**TRY IT**
From the first line of the data through the line containing "This screenshot has width=437, height=504.", return each line exactly.

**Data entries**
____________________
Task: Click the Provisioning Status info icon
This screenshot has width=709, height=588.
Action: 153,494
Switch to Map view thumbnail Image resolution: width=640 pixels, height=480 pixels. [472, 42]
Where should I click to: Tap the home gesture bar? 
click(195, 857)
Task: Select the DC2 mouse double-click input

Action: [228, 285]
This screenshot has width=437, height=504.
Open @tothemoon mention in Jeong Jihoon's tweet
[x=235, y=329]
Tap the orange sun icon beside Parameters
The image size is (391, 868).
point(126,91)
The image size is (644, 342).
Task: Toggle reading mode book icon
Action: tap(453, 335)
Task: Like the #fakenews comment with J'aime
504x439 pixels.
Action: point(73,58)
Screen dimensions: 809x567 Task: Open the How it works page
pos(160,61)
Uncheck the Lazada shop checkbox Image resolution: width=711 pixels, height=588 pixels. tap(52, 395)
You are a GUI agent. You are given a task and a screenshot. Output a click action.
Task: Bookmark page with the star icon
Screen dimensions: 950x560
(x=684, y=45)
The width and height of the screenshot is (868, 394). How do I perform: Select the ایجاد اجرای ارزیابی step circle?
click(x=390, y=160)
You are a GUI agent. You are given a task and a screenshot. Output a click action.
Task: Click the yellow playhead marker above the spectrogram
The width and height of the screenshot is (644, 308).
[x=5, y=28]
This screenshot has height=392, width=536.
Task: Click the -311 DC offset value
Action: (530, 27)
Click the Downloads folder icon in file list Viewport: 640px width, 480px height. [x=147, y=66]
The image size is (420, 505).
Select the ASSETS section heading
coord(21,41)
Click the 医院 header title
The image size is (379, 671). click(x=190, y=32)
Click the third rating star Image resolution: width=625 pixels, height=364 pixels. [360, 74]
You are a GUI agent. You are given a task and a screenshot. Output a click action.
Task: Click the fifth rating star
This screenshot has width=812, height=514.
____________________
**SOLVED EXERCISE**
Task: Click the Provisioning Status info icon
This screenshot has width=709, height=588.
Action: 153,494
Switch to Map view thumbnail Image resolution: width=640 pixels, height=480 pixels. [472, 42]
Where should I click to: Tap the home gesture bar? 
click(195, 857)
Task: Select the DC2 mouse double-click input

Action: [228, 285]
This screenshot has width=437, height=504.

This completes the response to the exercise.